What about movies, DirectX games, music. Does it work?

DG

Reply Score: 2

RE: movies, DirectX games, music
by Shannara on Fri 7th Mar 2008 21:24 UTC in reply to "movies, DirectX games, music"
Shannara Member since:
2005-07-06

I want to know this too. Since about 80% of windows users use it for games and DX stuff ...

Reply Score: 0

camouflageX Member since:
2008-03-07

I downloaded and installed Windows Server 2008 Standard 32bit on my iMac (late 2007) today. Movies, DirectX games and music work fine. You could even install Windows Media Player and Aero if you wanted to.

Then I installed graphics and sound drivers. Now it runs Team Fortress 2 even a bit faster than it did on Windows XP. (Timedemo 56.41 FPS vs. 58.56 FPS).

After this quick testdrive I am quite impressed. A "free", modern, fast Windows without all the crap installed. Yay! ;)

Edited 2008-03-08 00:07 UTC

Reply Score: 1

Shannara Member since:
2005-07-06

Thanks for the info. Vista does not run Photoshop CS3, despite Adobe's false advertisement. Will photoshop run ok on Windows Server 2008?

Reply Score: 1

camouflageX Member since:
2008-03-07

I'm sorry, I can't really help you with that question. But here is some information: Both Windows Vista SP1 and Windows Server 2008 use the same kernel. If it doesn't run on Vista SP1, I doubt it will run on Server 2008.

Of course it's the best to try it yourself. Why not try to install it in a free/trial virtual machine like VMware, Parallels, VirtualBox or maybe qemu?

Reply Score: 1

PlatformAgnostic Member since:
2006-01-02

What goes wrong when you try installing CS3? Are you on 64-bit or 32-bit? Have you tried running the thing as admin?

Reply Score: 2

Shannara Member since:
2005-07-06

I went through everything on the adobe site, I am running 32bit, admin mode, and Windows XP SP2 compat mode as required to install. It always freeze (install) on shared objects.

Reply Score: 1

PlatformAgnostic Member since:
2006-01-02

Apparently there have been some issues with CS3 and some dlls that it forgets to register.

Have you tried anything along these lines?
http://blogs.msdn.com/rickbrew/archive/2007/04/26/problems-installi...

Or since you're on 32-bit:
http://www.metah.ch/blog/2007/09/12/welcome-home-cs3-master-jedi-or...

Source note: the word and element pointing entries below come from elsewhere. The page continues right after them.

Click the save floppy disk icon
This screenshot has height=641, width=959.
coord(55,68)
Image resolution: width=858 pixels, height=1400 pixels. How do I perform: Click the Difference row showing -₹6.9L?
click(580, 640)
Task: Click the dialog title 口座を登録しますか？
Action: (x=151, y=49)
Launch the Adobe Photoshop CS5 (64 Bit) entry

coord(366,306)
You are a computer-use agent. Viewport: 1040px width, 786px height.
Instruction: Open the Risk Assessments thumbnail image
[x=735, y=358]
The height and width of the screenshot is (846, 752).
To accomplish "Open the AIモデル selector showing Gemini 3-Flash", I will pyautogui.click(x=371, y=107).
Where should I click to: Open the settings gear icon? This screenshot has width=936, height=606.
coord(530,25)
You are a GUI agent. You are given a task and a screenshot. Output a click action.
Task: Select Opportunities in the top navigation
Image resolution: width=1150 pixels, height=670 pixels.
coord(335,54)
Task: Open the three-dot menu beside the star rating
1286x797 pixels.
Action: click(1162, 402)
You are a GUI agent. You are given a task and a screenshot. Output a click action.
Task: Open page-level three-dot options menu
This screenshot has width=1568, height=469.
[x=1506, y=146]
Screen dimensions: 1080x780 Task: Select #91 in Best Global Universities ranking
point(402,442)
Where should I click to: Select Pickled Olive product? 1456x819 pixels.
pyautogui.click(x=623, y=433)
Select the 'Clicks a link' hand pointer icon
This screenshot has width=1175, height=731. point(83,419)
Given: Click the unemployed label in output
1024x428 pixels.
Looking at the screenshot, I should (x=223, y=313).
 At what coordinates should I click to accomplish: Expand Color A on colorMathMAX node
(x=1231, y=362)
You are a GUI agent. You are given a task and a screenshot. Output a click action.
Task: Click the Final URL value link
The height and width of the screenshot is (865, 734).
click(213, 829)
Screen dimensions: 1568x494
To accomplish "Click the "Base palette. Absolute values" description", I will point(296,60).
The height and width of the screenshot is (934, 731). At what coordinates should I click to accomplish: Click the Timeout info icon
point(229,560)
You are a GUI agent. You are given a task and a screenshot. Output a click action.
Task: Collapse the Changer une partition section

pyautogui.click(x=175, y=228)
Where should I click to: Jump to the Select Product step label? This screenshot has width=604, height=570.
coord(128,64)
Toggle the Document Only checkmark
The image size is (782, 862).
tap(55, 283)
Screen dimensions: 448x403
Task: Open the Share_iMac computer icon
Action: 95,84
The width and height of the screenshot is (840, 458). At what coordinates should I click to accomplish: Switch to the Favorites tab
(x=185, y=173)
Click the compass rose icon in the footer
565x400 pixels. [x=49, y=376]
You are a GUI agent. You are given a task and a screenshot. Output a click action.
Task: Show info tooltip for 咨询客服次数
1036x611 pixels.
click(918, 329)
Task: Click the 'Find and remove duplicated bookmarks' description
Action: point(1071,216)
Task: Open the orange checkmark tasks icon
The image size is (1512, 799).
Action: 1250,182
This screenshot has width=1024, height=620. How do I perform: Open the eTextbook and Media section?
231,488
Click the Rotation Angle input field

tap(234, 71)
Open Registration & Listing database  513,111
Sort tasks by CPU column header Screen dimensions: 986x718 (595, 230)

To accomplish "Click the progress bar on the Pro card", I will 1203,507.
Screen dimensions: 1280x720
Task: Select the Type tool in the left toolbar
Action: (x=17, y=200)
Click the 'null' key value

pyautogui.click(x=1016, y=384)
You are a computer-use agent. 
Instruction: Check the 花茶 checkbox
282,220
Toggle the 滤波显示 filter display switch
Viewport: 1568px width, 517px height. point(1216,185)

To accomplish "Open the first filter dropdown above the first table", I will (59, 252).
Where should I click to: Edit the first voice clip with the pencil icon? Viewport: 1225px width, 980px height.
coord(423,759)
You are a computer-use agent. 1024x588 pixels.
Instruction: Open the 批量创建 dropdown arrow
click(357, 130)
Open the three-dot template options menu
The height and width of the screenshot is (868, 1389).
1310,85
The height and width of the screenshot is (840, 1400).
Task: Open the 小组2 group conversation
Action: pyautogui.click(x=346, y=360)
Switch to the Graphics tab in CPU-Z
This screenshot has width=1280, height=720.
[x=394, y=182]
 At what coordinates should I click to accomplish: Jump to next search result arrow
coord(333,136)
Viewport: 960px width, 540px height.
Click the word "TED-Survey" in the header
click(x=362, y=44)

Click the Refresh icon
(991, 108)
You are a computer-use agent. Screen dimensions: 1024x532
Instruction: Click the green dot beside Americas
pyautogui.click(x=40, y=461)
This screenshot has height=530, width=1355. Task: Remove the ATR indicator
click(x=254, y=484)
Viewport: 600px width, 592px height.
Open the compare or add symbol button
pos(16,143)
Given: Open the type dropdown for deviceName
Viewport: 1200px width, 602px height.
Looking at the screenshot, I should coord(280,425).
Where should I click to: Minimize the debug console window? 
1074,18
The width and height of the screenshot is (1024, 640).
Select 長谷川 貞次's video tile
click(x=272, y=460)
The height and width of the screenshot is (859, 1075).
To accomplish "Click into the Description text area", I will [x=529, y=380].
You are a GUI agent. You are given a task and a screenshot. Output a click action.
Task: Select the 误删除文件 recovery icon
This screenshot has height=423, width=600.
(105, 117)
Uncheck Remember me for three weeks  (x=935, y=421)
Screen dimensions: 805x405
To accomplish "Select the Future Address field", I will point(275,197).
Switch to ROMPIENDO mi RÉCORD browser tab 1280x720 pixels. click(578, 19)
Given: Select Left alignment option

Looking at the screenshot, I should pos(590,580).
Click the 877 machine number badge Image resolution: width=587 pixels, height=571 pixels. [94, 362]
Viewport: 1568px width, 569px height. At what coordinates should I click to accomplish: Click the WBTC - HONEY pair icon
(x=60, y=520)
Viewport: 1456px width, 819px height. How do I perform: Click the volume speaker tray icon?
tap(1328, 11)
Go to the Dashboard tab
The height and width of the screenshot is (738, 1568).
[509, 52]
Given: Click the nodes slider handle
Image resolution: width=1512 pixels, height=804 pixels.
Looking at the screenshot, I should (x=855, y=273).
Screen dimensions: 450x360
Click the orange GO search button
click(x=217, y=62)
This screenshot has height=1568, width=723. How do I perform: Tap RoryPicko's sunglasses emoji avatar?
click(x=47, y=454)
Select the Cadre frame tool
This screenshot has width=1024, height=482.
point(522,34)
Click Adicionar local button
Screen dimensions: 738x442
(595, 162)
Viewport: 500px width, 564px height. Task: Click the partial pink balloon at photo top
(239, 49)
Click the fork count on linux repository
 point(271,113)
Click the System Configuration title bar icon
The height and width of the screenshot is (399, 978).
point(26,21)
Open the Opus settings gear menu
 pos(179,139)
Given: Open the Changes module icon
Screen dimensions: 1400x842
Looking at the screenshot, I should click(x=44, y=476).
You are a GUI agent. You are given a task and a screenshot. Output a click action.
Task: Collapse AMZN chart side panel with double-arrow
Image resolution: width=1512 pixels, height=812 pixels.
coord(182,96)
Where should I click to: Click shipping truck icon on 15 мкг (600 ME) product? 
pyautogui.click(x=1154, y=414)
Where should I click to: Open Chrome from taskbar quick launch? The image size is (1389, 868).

There are some bad interactions with AV, apparently. I'm not a big fan of Antivirus myself for exactly this reason... it breaks stuff randomly.

Reply Score: 2

Shannara Member since:
2005-07-06

One basically does one of the step of the other. Both of those were registered. No go. And before someone mention it, I did try Adobe support. They pulled a Microsoft and forgot to actually test the product on Vista before releasing. heh.

Reply Score: 1

amazing
by viton on Fri 7th Mar 2008 18:45 UTC
viton
Member since:
2005-08-09

it took almost two hours to install ... and rebooted the machine three times in the process

Amazing performance. LOL
Why they can't make an OS what would reboot only ONE time? These stupid reboots makes me angry. Microsoft programmers should not have the rights to touch the computers.

Reply Score: 2

Drivers? Software compatibility?
by gilboa on Fri 7th Mar 2008 22:26 UTC
gilboa
Member since:
2005-07-06

A couple of yours ago my employer considered switching a large number of XP workstation to the 2K3.
However, the attempt failed (miserably) due to driver (especially on high-end laptops, graphics cards running in VGA'ish mose, etc) and software compatibility problems. (Mostly licensing problems - but not only)

In the end, the idea was dropped.
I wonder if Windows 2K8 server-as-a-workstation won't suffer from the same issues?